MSF and the People’s Vaccine Alliance want to see intellectual property barriers removed at the World Trade Organisation, arguing that they block the crucial increase and diversification of vaccine production. Vaccines developed with public funding in public labs should be considered a public good, they say.

There is an acknowledgement, however, that removing intellectual property barriers alone will not solve the problem: transferring technological know-how is vital too.

Moderna has said it will not enforce its intellectual property rights on anyone manufacturing its vaccine during the pandemic – but, as Ms Nylander points out, it has not yet released information on how to produce the mRNA COVID vaccines, including to the new WHO-backed ‘tech transfer hub’ in South Africa.

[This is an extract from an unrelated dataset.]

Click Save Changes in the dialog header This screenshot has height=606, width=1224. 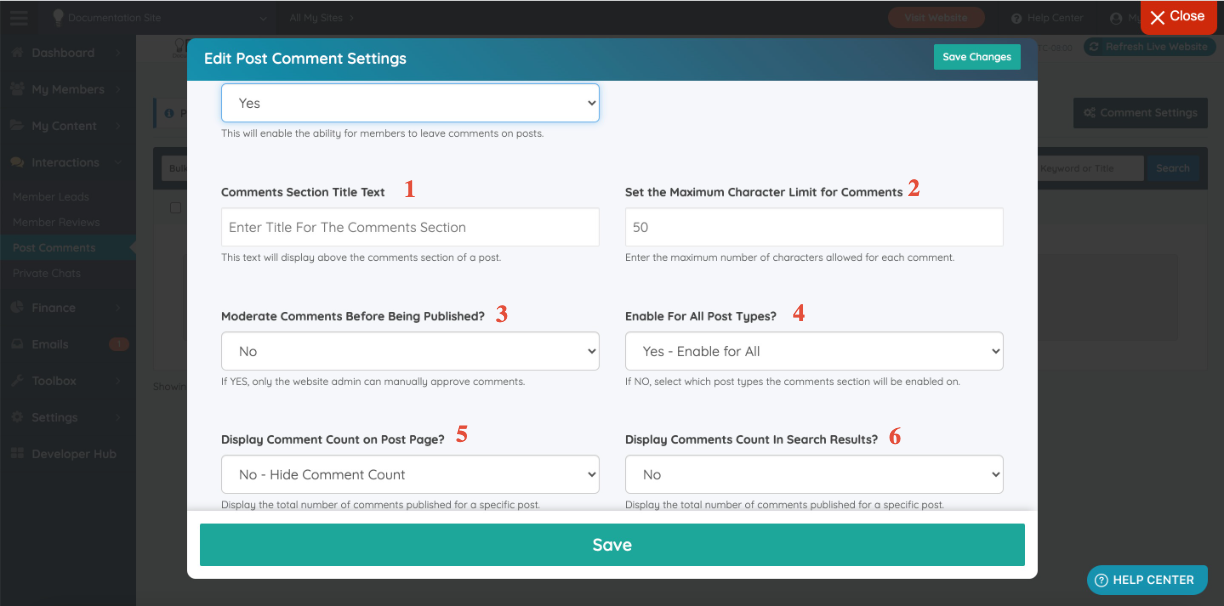(x=977, y=57)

COVAX has been left dependent on the charity of high-income countries
Ms de Milliano

Some smaller issues could be resolved more easily. Victorine de Milliano, MSF Access Campaign policy adviser, points out that pharmaceutical companies are jeopardising COVAX’s ‘humanitarian buffer’ – designed to ringfence vaccine for the highly vulnerable communities including refugees – by insisting NGOs carry liability for any adverse effects from vaccines they distribute. Whatever their differences, most agree the current system is failing.

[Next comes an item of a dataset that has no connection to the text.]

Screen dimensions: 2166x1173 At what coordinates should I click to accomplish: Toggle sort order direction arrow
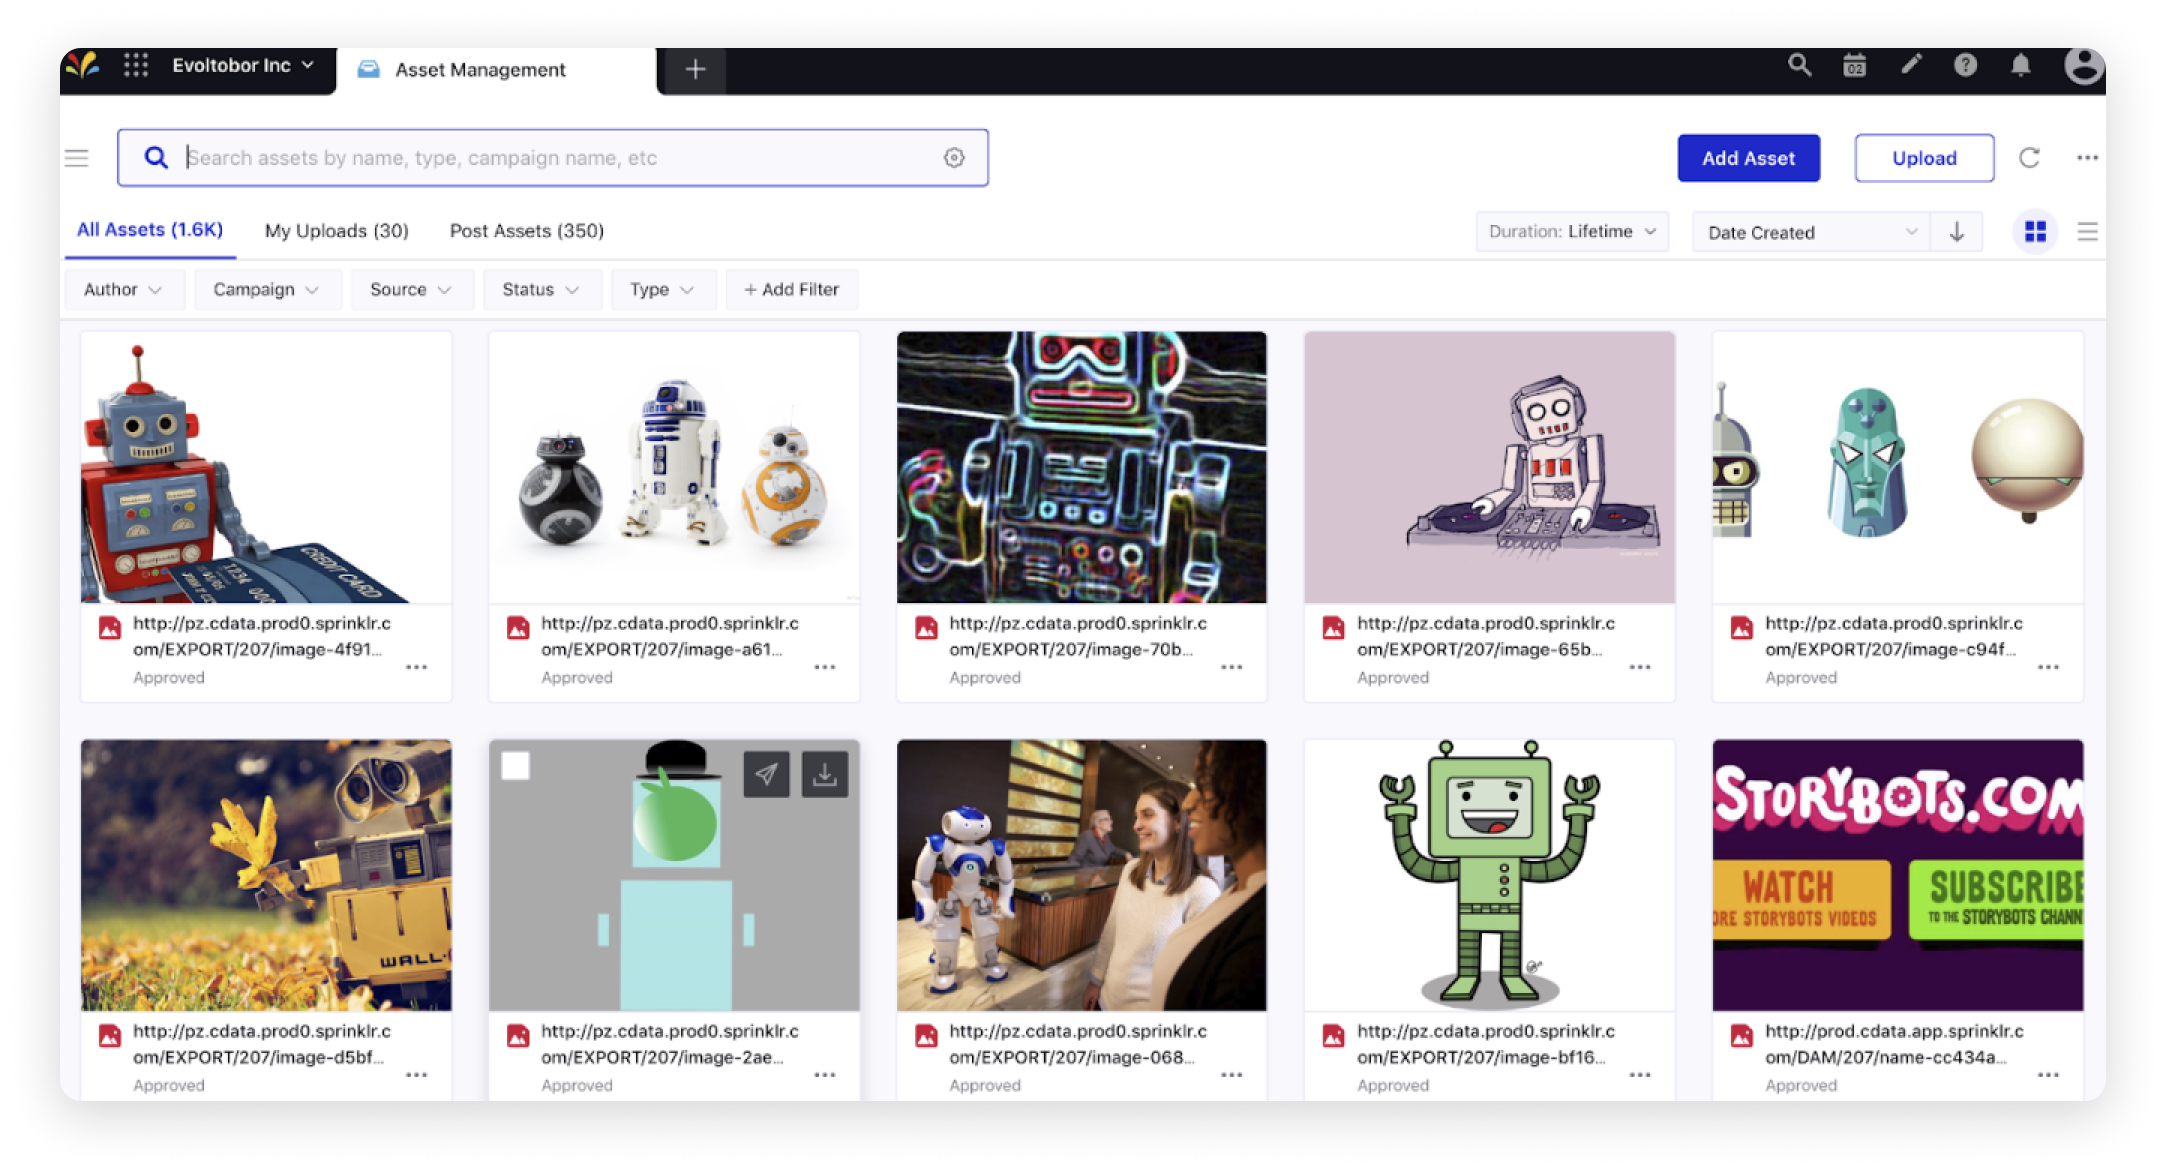1957,231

‘Pandemic preparedness and response’ will be discussed at a special session of the World Health Assembly later this month: WHO director general Tedros Adhanom Ghebreyesus has called for clear ‘rules of the game’ to ensure ‘such shocking inequities are not repeated’ in future pandemics.

Ms de Milliano agrees: ‘COVAX is built around the parameters of the existing market system of supply and demand, where you see what you can negotiate with industry based on how much money you have. This hasn’t served COVAX well, and has largely left it dependent on the charity of high-income countries. That’s not how you counter a global pandemic.’

Meanwhile, the cost of inequity remains unacceptably high. If surplus vaccines are not redistributed equitably this year, up to five million more lives ‘hang in the balance’, according to former prime minister Gordon Brown, now a WHO ambassador for global health financing. Dr Eyul in Uganda urges the international community to learn the lessons of the past.

The world’s failure to commit resources equitably to tackle malaria in the 1950s – allowing it to persist in Africa – means malaria remains a global threat. ‘The world should wake up and not let history repeat itself,’ says Dr Eyul.

‘Let’s give the rest of the world vaccines in time. Otherwise COVID will come back, worse than before.’